■ TASK INSTRUCTIONS: Each record needs to be echoed exactly; can you do that?

■ DATA:
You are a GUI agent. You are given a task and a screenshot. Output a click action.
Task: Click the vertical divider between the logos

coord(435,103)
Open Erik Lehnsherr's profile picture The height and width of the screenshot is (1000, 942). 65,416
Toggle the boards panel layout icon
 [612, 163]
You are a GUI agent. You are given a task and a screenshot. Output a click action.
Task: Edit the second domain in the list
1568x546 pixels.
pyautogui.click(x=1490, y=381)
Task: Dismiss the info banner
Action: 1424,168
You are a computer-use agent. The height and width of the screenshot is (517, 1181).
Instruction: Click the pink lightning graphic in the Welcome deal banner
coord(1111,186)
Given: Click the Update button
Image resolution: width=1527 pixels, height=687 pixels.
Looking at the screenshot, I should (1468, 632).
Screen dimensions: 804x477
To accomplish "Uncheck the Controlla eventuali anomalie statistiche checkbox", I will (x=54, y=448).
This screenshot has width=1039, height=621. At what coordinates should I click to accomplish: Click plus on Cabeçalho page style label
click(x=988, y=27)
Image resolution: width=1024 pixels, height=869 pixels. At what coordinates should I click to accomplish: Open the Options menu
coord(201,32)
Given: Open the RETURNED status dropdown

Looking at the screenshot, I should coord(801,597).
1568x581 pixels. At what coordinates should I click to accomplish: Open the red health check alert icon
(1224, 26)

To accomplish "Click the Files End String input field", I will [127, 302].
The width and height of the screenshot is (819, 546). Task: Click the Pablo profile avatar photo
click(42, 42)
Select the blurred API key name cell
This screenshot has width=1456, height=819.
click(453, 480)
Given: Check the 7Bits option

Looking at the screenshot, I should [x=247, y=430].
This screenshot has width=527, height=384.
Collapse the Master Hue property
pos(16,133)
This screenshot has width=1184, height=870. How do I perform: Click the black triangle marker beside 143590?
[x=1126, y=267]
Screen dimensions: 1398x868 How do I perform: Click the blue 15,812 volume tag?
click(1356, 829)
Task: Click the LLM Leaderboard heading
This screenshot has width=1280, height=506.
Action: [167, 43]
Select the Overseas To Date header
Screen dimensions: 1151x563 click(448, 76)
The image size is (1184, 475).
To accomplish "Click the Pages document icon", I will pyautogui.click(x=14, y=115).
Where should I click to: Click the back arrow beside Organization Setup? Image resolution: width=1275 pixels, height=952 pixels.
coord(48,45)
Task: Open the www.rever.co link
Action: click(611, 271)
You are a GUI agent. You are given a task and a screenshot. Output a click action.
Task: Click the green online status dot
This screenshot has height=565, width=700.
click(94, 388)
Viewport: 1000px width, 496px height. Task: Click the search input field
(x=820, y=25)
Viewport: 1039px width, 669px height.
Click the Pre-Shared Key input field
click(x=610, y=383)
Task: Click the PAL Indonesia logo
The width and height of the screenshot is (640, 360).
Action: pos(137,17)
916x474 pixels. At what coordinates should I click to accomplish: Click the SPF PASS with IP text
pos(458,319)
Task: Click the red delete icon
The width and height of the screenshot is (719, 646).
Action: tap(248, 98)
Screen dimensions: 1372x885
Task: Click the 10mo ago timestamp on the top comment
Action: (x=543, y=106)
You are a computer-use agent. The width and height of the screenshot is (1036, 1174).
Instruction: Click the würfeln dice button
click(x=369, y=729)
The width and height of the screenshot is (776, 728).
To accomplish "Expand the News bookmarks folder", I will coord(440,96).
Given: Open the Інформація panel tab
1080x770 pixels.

■ SOLUTION:
You are a GUI agent. You are given a task and a screenshot. Output a click action.
Task: Click the vertical divider between the logos

coord(435,103)
Open Erik Lehnsherr's profile picture The height and width of the screenshot is (1000, 942). 65,416
Toggle the boards panel layout icon
 [612, 163]
You are a GUI agent. You are given a task and a screenshot. Output a click action.
Task: Edit the second domain in the list
1568x546 pixels.
pyautogui.click(x=1490, y=381)
Task: Dismiss the info banner
Action: 1424,168
You are a computer-use agent. The height and width of the screenshot is (517, 1181).
Instruction: Click the pink lightning graphic in the Welcome deal banner
coord(1111,186)
Given: Click the Update button
Image resolution: width=1527 pixels, height=687 pixels.
Looking at the screenshot, I should (1468, 632).
Screen dimensions: 804x477
To accomplish "Uncheck the Controlla eventuali anomalie statistiche checkbox", I will (x=54, y=448).
This screenshot has width=1039, height=621. At what coordinates should I click to accomplish: Click plus on Cabeçalho page style label
click(x=988, y=27)
Image resolution: width=1024 pixels, height=869 pixels. At what coordinates should I click to accomplish: Open the Options menu
coord(201,32)
Given: Open the RETURNED status dropdown

Looking at the screenshot, I should coord(801,597).
1568x581 pixels. At what coordinates should I click to accomplish: Open the red health check alert icon
(1224, 26)

To accomplish "Click the Files End String input field", I will [127, 302].
The width and height of the screenshot is (819, 546). Task: Click the Pablo profile avatar photo
click(42, 42)
Select the blurred API key name cell
This screenshot has width=1456, height=819.
click(453, 480)
Given: Check the 7Bits option

Looking at the screenshot, I should [x=247, y=430].
This screenshot has width=527, height=384.
Collapse the Master Hue property
pos(16,133)
This screenshot has width=1184, height=870. How do I perform: Click the black triangle marker beside 143590?
[x=1126, y=267]
Screen dimensions: 1398x868 How do I perform: Click the blue 15,812 volume tag?
click(1356, 829)
Task: Click the LLM Leaderboard heading
This screenshot has width=1280, height=506.
Action: [167, 43]
Select the Overseas To Date header
Screen dimensions: 1151x563 click(448, 76)
The image size is (1184, 475).
To accomplish "Click the Pages document icon", I will pyautogui.click(x=14, y=115).
Where should I click to: Click the back arrow beside Organization Setup? Image resolution: width=1275 pixels, height=952 pixels.
coord(48,45)
Task: Open the www.rever.co link
Action: click(611, 271)
You are a GUI agent. You are given a task and a screenshot. Output a click action.
Task: Click the green online status dot
This screenshot has height=565, width=700.
click(94, 388)
Viewport: 1000px width, 496px height. Task: Click the search input field
(x=820, y=25)
Viewport: 1039px width, 669px height.
Click the Pre-Shared Key input field
click(x=610, y=383)
Task: Click the PAL Indonesia logo
The width and height of the screenshot is (640, 360).
Action: pos(137,17)
916x474 pixels. At what coordinates should I click to accomplish: Click the SPF PASS with IP text
pos(458,319)
Task: Click the red delete icon
The width and height of the screenshot is (719, 646).
Action: tap(248, 98)
Screen dimensions: 1372x885
Task: Click the 10mo ago timestamp on the top comment
Action: (x=543, y=106)
You are a computer-use agent. The width and height of the screenshot is (1036, 1174).
Instruction: Click the würfeln dice button
click(x=369, y=729)
The width and height of the screenshot is (776, 728).
To accomplish "Expand the News bookmarks folder", I will coord(440,96).
Given: Open the Інформація panel tab
1080x770 pixels.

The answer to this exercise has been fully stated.